Stored data entries
--------------------------------
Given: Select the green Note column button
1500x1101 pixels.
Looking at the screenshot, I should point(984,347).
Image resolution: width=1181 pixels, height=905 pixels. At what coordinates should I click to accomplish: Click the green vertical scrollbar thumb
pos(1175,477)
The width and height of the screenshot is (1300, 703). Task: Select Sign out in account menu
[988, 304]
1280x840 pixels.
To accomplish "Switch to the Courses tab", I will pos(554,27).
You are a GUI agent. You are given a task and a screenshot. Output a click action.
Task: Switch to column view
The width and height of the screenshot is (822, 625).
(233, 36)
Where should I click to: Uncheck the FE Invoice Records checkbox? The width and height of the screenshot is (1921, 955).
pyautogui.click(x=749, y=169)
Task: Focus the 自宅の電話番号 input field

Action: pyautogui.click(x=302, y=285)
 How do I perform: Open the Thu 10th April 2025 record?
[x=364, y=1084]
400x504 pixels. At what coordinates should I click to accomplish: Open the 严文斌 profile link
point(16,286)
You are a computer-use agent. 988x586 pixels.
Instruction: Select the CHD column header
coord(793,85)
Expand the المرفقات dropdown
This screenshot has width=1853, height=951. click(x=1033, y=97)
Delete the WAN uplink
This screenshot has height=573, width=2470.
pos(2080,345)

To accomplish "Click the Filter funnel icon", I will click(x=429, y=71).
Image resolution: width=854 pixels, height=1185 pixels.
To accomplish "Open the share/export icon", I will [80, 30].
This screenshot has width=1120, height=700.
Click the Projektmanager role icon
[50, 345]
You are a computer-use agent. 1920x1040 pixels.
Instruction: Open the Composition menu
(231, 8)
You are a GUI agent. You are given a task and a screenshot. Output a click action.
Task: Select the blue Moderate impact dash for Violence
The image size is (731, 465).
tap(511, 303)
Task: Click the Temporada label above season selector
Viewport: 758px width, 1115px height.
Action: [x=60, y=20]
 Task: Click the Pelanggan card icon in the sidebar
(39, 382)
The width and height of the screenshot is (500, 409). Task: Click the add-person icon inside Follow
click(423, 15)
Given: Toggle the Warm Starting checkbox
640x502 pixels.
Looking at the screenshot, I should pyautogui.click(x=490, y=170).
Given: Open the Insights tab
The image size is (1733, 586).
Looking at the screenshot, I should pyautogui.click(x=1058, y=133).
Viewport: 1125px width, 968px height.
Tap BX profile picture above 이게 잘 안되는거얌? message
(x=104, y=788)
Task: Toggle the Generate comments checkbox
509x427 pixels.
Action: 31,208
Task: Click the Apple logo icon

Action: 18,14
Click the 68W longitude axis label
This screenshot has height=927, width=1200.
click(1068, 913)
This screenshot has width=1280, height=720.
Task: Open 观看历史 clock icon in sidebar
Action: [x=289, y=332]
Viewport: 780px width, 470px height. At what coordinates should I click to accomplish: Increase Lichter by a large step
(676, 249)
--------------------------------
DIRECTIONS FOR THIS TASK: Looking at the records above, say how many lines hold the string "computer". Write nothing but the number.

RESULT OF THIS EXERCISE: 2